Smooth as good Bourbon
I like, nay love, vanilla- the taste, the smell, the textures, the colours. And I’ve tried it wherever I’ve found it- synthetic and genuine essence off shop shelves and in candle factories, pods from who knows where, from Zanzibar, Mauritius, pungent large specimens from Madagascar- all of them different in quality and price and none of them a patch on the vanilla from Reunion Island. There’s a richness, smoothness and subtlety to the Bourbon style vanilla produced on the island, which just happens to be one of my favourite places in the world.
We swept up the palm lined avenue of Domaine du Grand Hazier outside the coastal town of Sainte Suzanne on Reunion Island to meet Bertrand Côme. With 28 years of experience in the trade, he is regarded as one of the best vanilla producers in the world and the La Vanilleraie plantation here, in an ancient former stable, has restored Reunion vanilla’s worldwide reputation through many awards, most notably at the Agricultural Show in Paris: gold medal in 2011 and silver medals in 2008, 2010, 2012, 2013 and 2015. That is consistency! Côme is a guarantor of the ancient tradition, but also looks to the future through his work on varietal selection and research on land, in collaboration with the local University and CIRAD, a French research institute.
Before 1850 all vanilla came from Mexico. The Aztecs- and before them the Mayans- believed that the scent of vanilla could connect them to their gods and had long mastered the ripening process. In 1521, the Spanish conquistador Cortes brought the first pod back to Europe, to the court of the Holy Roman Emperor, Charles V. It arrived in France in 1664 and Louis XIV was most taken with the lush flavour. He decided that vanilla would be cultivated on the colony of La Réunion – then called Île Bourbon. The vines grew well and bloomed, but no pod developed. Eventually the French abandoned their endeavour, persuaded that the Indians had kept a secret.

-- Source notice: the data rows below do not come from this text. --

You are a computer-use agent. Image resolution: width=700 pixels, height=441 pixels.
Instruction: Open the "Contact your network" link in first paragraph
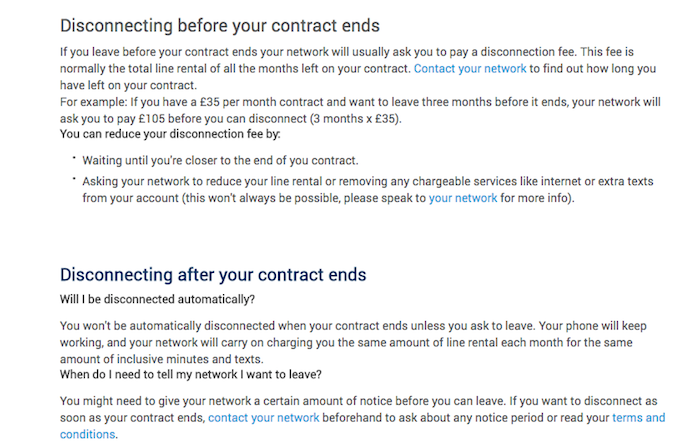coord(470,69)
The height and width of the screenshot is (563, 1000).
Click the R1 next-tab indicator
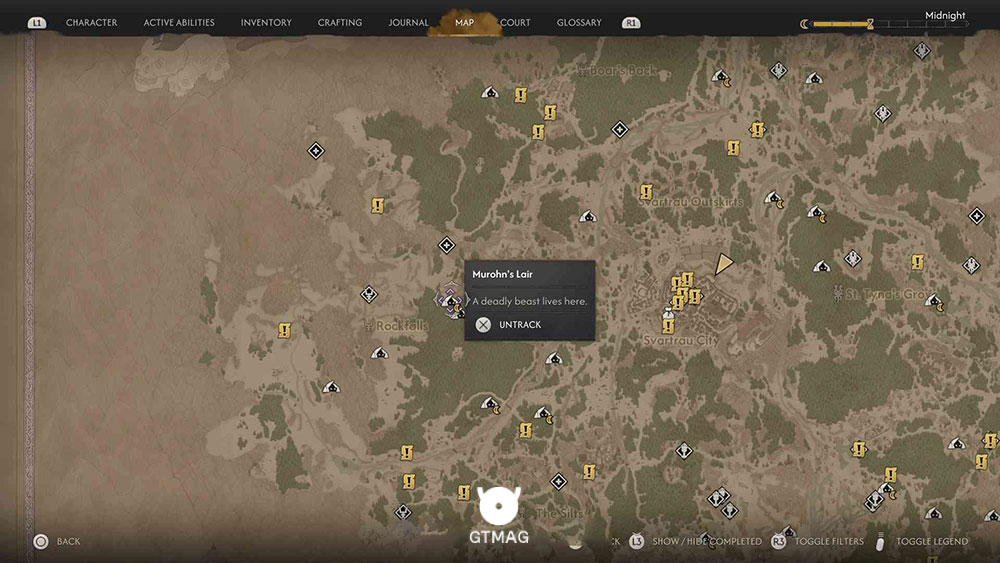pyautogui.click(x=631, y=23)
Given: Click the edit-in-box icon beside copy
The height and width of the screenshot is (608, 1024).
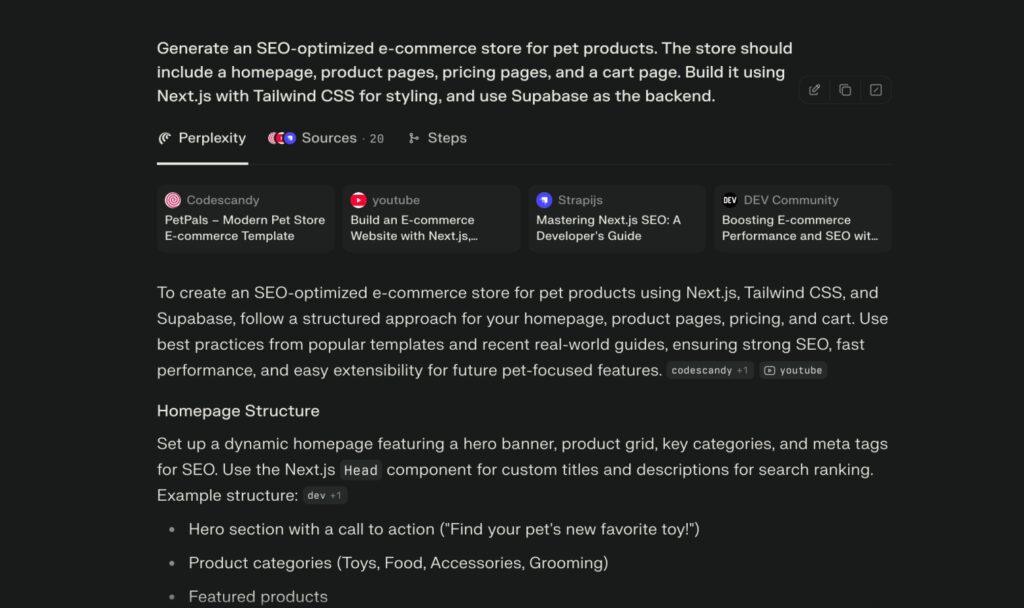Looking at the screenshot, I should [876, 90].
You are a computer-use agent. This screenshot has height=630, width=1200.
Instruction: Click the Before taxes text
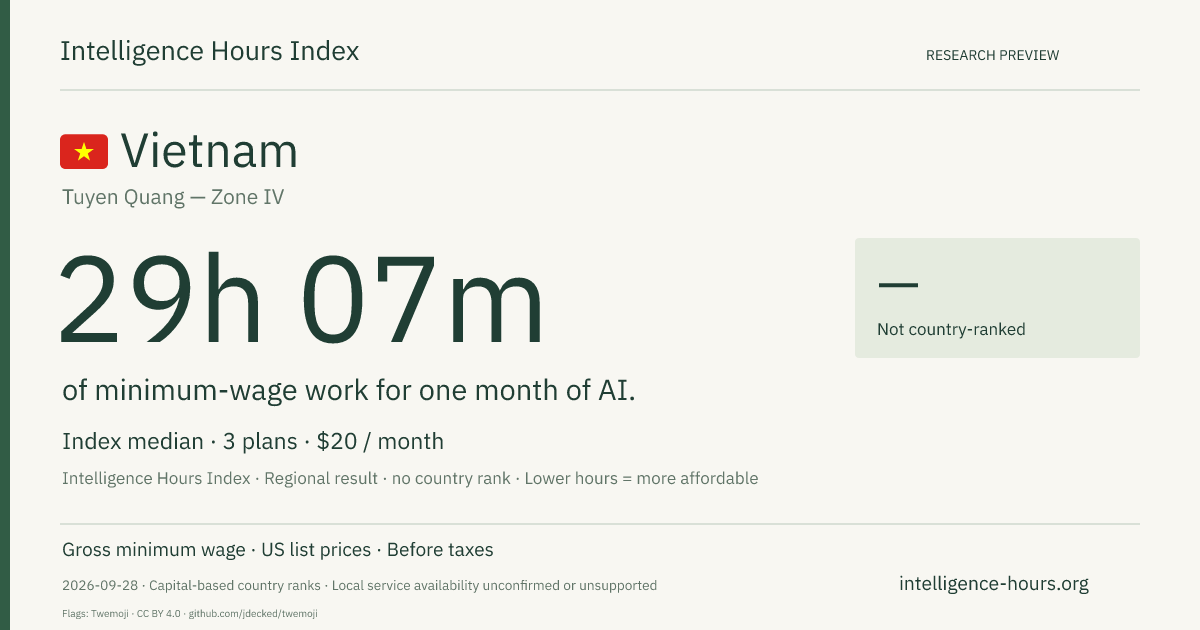tap(440, 550)
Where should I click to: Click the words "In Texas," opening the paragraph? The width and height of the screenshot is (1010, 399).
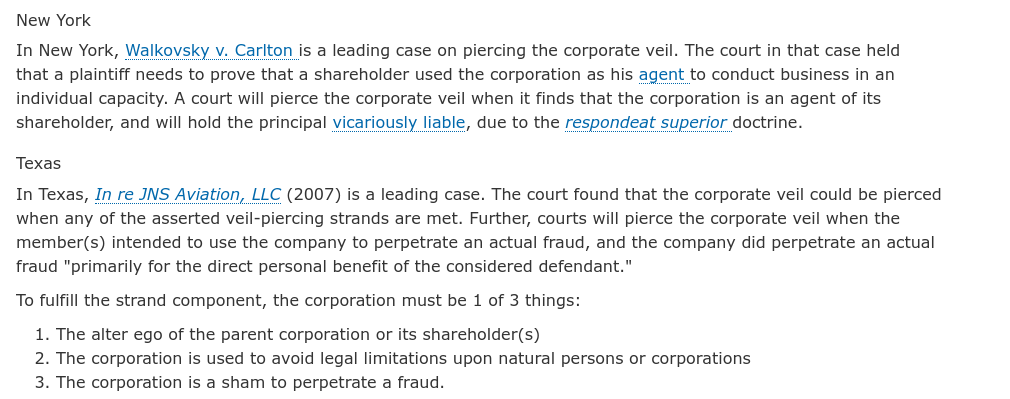coord(53,195)
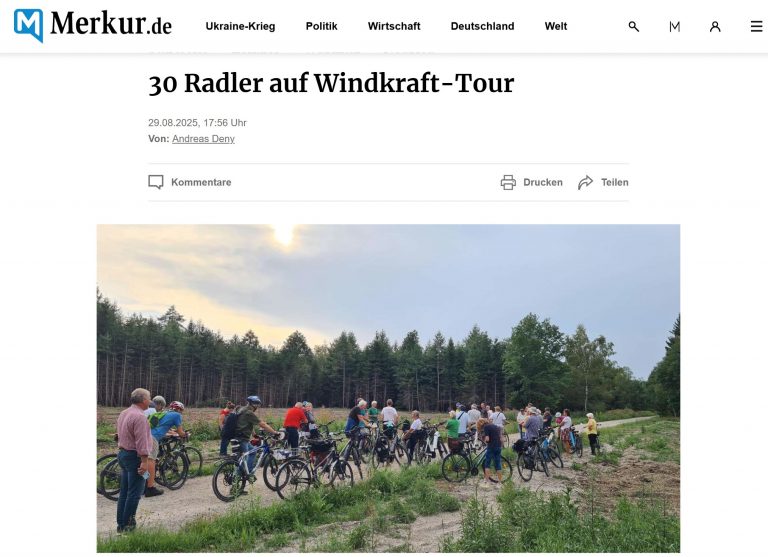Click the Kommentare label

click(201, 182)
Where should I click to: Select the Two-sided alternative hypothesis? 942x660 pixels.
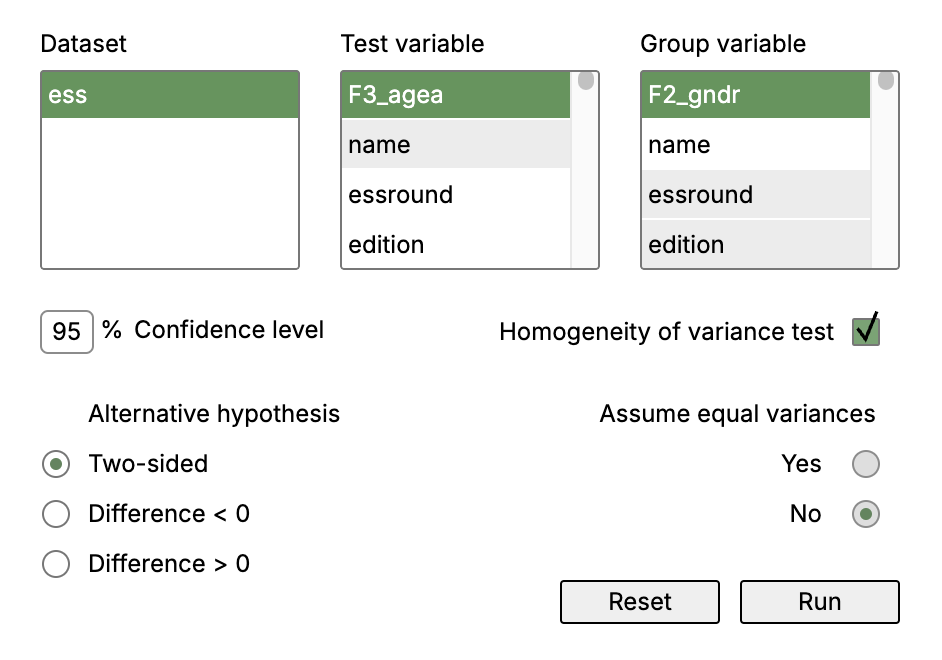tap(56, 464)
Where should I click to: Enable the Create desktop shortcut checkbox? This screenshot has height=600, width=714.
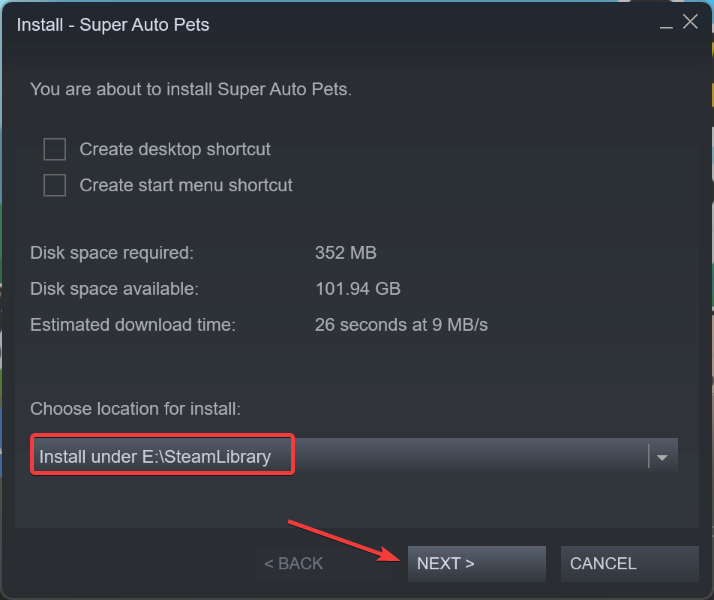[55, 149]
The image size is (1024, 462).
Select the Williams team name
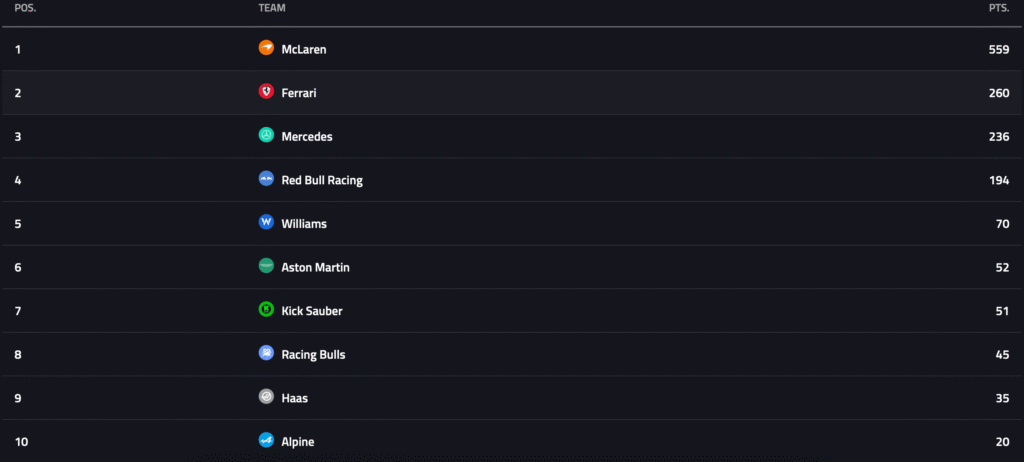click(304, 224)
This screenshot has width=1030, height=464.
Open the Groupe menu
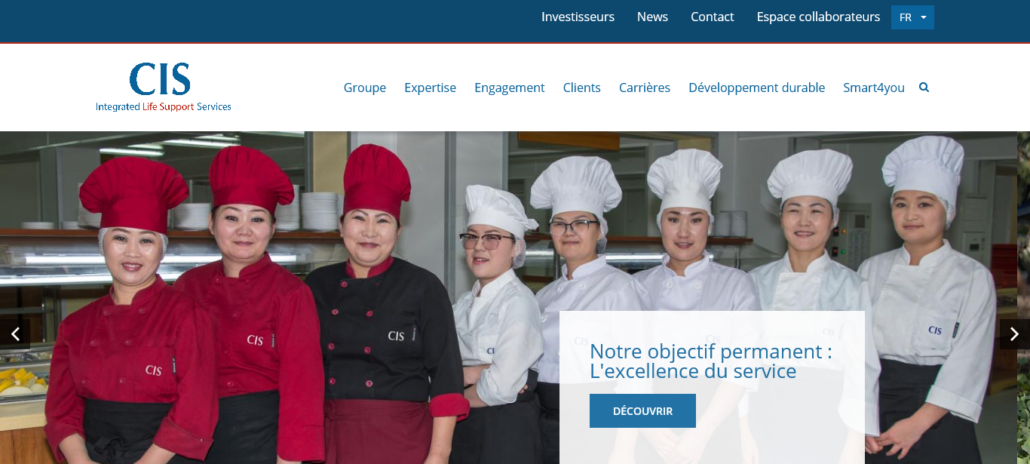click(365, 87)
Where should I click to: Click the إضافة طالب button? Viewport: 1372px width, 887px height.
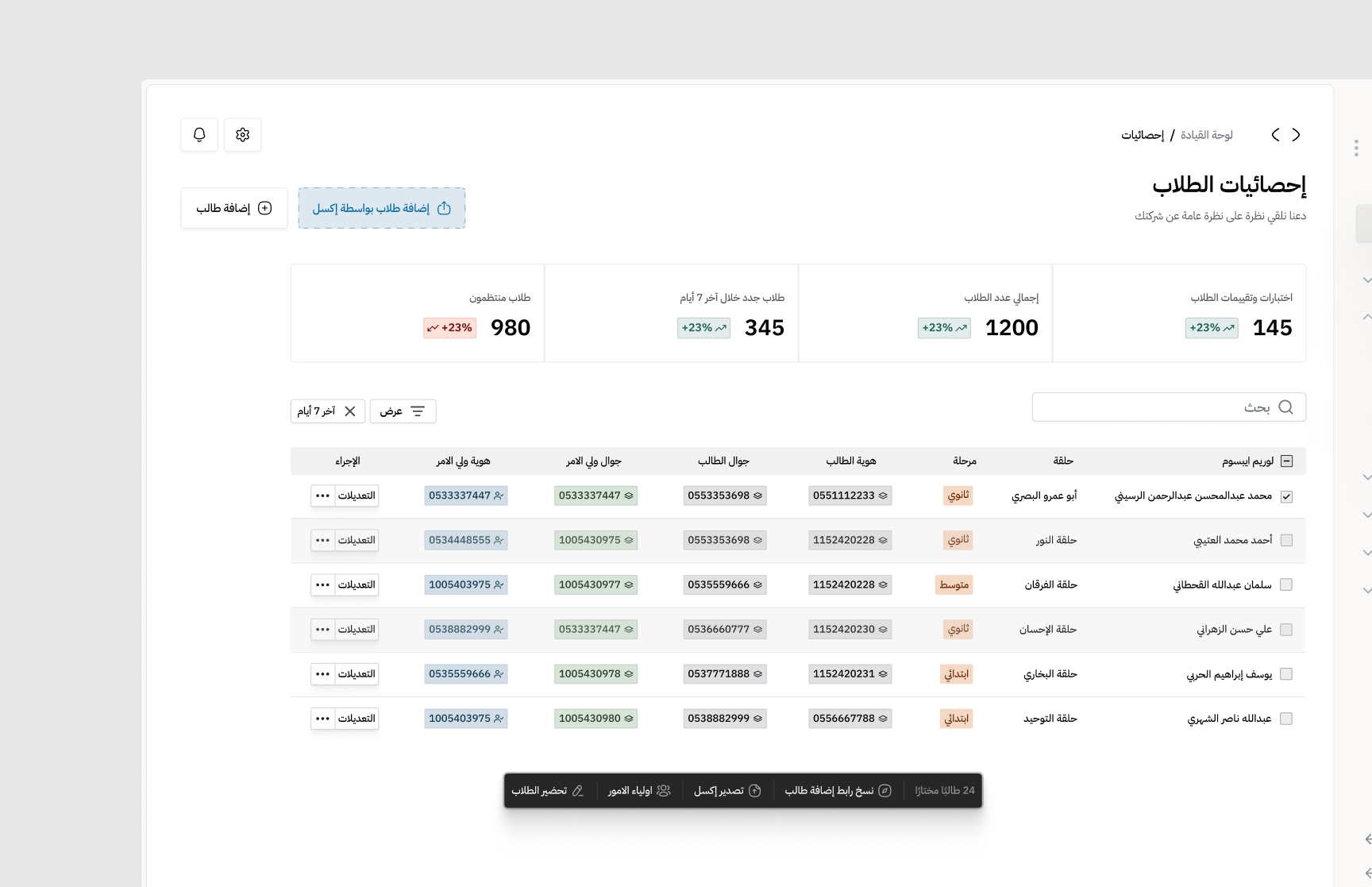click(x=233, y=207)

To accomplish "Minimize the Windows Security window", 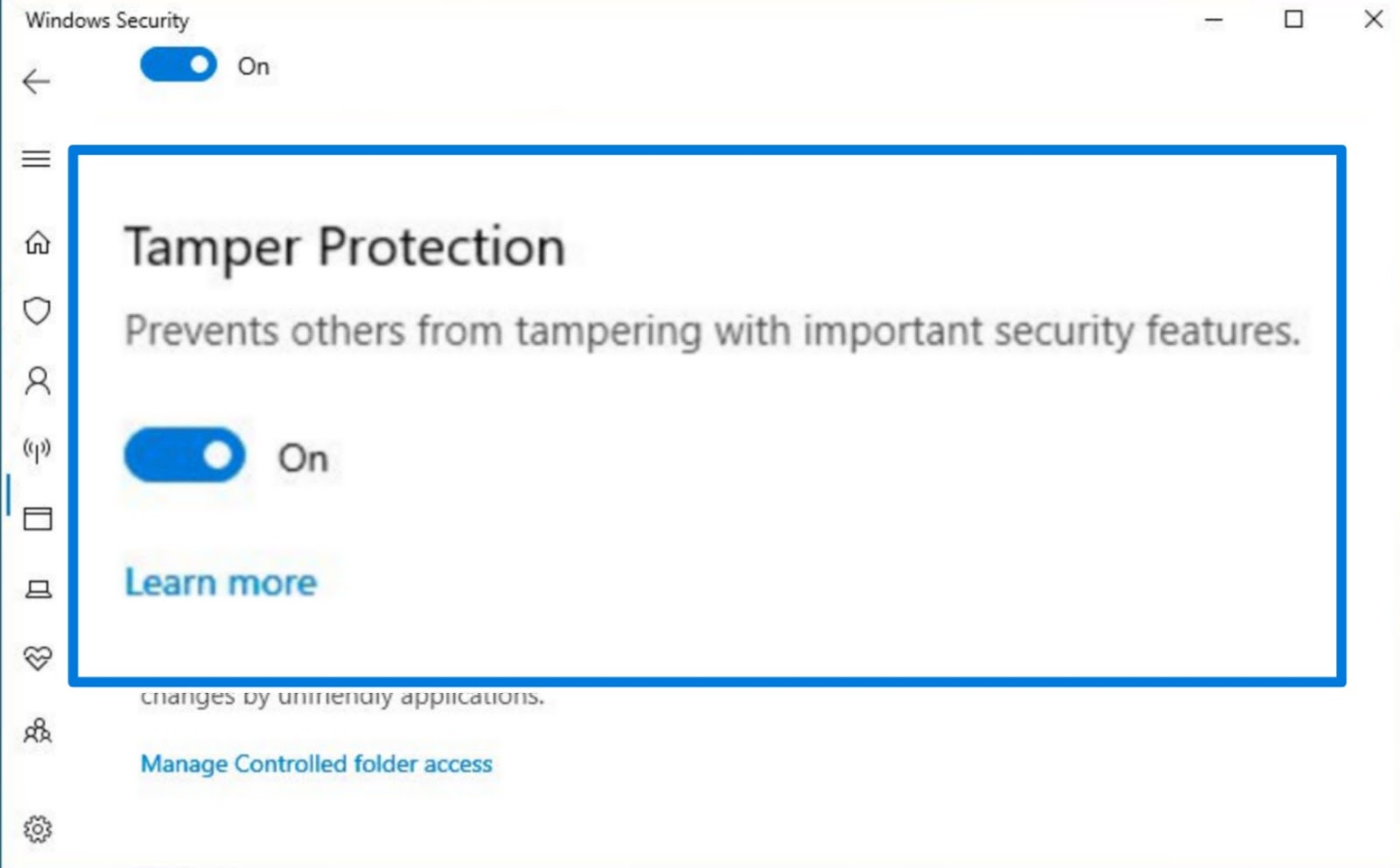I will pos(1213,19).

It was only in 1850 that a young slave, Edmond Albius, discovered how to pollinate the vanilla vine´s hermaphrodite flower thanks to the thorn of a wild citrus (legend goes that this discovery bought Albius his freedom). The heavy pollen was naturally dispersed by a hummingbird native to the forests of Southern Mexico. Nowadays vanilla flowers are pollinated by lifting a separating membrane called the rostellum to bring together the stigma and the pollen.
Vanilla is expensive because of the slow, labour intensive production process. The island’s best vanilla farmers cultivate the delicate orchid with care on three distinct terroirs. About nine months after pollination the pods are harvested and entrusted to the care of Côme.
The pods are first wilted by hot water scalding and then drained and kept in a sweating box for 24 hours.
The next stage is three weeks of sun-drying, partly under direct exposure to the sun and partly under the cover of blankets which retain the heat and prime the curing.
The pods are finally spread on racks in well-ventilated wooden buildings for six months and achieve their desired suppleness before being graded and packaged.
How do you know it’s the good stuff? Well, don’t take my word for it, but rather trust renowned (formerly three Michelin-starred) French chef Olivier Roellinger, who runs a hotel, restaurant, cooking school, bakery and spice boutique, who asserts about Côme “He is, without any doubt, one of the best vanilla curers in the world”. On http://www.epices-roellinger.com Roellinger says “Vanilla from the French department of Reunion Island is particularly notable for its soft, refined taste.
Both its cultivation and its preparation have been perfectly mastered there. Visually, it is often the prettiest and the best taken-care of. I especially reserve it for warmed milk with vanilla, the soothing childhood drink that everyone loves so dearly.
When I make warmed milk, I put two centimetres of vanilla (split lengthwise and scraped with the back of a knife) in 25 cl of organic whole milk. Then I gently bring the milk to a boil before leaving it to steep for fifteen minutes. Occasionally I reheat it before serving.”
Vanilla has antidepressant properties and warmed milk with vanilla is an ideal cure for insomnia.
When you use high-quality vanilla, you can put a lot less than indicated in typical recipes. In the case of savoury dishes serving four to six, it is best to use not more than 1 or 2 cm of vanilla pod as the flavour and aroma of vanilla should not dominate in these dishes, but should play the same role (as vanilla does) as a base note in the perfume industry: to act as a supporting part to other flavours, both linking and revealing all other notes of the sauce, broth or court-bouillon (an aromatic liquid for poaching or quick-cooking).
Côme’s vanilla comes in several types: beans, extract, powder- also in salt, sugar, syrup, jelly, caramel, oil and vinegar, all of it vanilla-flavoured.
Each year, more than 20,000 visitors discover La Vanilleraie in person and, like me, go home with his products. Five tons of green vanilla are processed every year in one ton of ready-to-consume vanilla- that is to say about 500,000 vanilla beans are processed by hand in accordance to traditional techniques.